Data records:
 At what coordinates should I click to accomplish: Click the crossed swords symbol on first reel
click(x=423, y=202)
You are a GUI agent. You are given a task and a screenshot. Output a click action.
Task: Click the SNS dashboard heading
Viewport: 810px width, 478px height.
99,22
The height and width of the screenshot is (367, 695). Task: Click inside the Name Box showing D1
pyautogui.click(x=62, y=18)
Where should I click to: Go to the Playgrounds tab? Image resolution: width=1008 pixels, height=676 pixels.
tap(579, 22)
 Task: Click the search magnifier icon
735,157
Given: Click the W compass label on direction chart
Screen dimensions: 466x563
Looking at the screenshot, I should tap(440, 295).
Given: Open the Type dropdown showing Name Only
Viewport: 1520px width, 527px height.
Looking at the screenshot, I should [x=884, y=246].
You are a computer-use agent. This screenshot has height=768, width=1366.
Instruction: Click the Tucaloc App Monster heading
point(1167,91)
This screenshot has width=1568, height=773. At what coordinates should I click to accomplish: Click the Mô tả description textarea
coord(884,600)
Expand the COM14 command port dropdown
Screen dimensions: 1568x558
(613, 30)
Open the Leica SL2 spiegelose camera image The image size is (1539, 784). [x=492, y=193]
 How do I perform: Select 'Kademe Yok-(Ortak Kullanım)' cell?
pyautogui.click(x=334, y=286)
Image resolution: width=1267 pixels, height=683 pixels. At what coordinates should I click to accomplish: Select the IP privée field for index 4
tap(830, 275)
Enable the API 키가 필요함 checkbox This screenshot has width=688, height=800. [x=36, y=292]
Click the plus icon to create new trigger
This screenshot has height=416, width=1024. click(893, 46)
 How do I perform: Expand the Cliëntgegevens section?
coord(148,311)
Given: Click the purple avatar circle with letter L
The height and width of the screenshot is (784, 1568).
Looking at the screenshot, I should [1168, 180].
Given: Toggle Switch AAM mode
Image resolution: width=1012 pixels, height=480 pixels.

Problem: Could you write out all the entries word for word?

Response box:
 At what coordinates should I click to accomplish: Click the crossed swords symbol on first reel
click(x=423, y=202)
You are a GUI agent. You are given a task and a screenshot. Output a click action.
Task: Click the SNS dashboard heading
Viewport: 810px width, 478px height.
99,22
The height and width of the screenshot is (367, 695). Task: Click inside the Name Box showing D1
pyautogui.click(x=62, y=18)
Where should I click to: Go to the Playgrounds tab? Image resolution: width=1008 pixels, height=676 pixels.
tap(579, 22)
 Task: Click the search magnifier icon
735,157
Given: Click the W compass label on direction chart
Screen dimensions: 466x563
Looking at the screenshot, I should tap(440, 295).
Given: Open the Type dropdown showing Name Only
Viewport: 1520px width, 527px height.
Looking at the screenshot, I should [x=884, y=246].
You are a computer-use agent. This screenshot has height=768, width=1366.
Instruction: Click the Tucaloc App Monster heading
point(1167,91)
This screenshot has width=1568, height=773. At what coordinates should I click to accomplish: Click the Mô tả description textarea
coord(884,600)
Expand the COM14 command port dropdown
Screen dimensions: 1568x558
(613, 30)
Open the Leica SL2 spiegelose camera image The image size is (1539, 784). [x=492, y=193]
 How do I perform: Select 'Kademe Yok-(Ortak Kullanım)' cell?
pyautogui.click(x=334, y=286)
Image resolution: width=1267 pixels, height=683 pixels. At what coordinates should I click to accomplish: Select the IP privée field for index 4
tap(830, 275)
Enable the API 키가 필요함 checkbox This screenshot has width=688, height=800. [x=36, y=292]
Click the plus icon to create new trigger
This screenshot has height=416, width=1024. click(893, 46)
 How do I perform: Expand the Cliëntgegevens section?
coord(148,311)
Given: Click the purple avatar circle with letter L
The height and width of the screenshot is (784, 1568).
Looking at the screenshot, I should [1168, 180].
Given: Toggle Switch AAM mode
Image resolution: width=1012 pixels, height=480 pixels.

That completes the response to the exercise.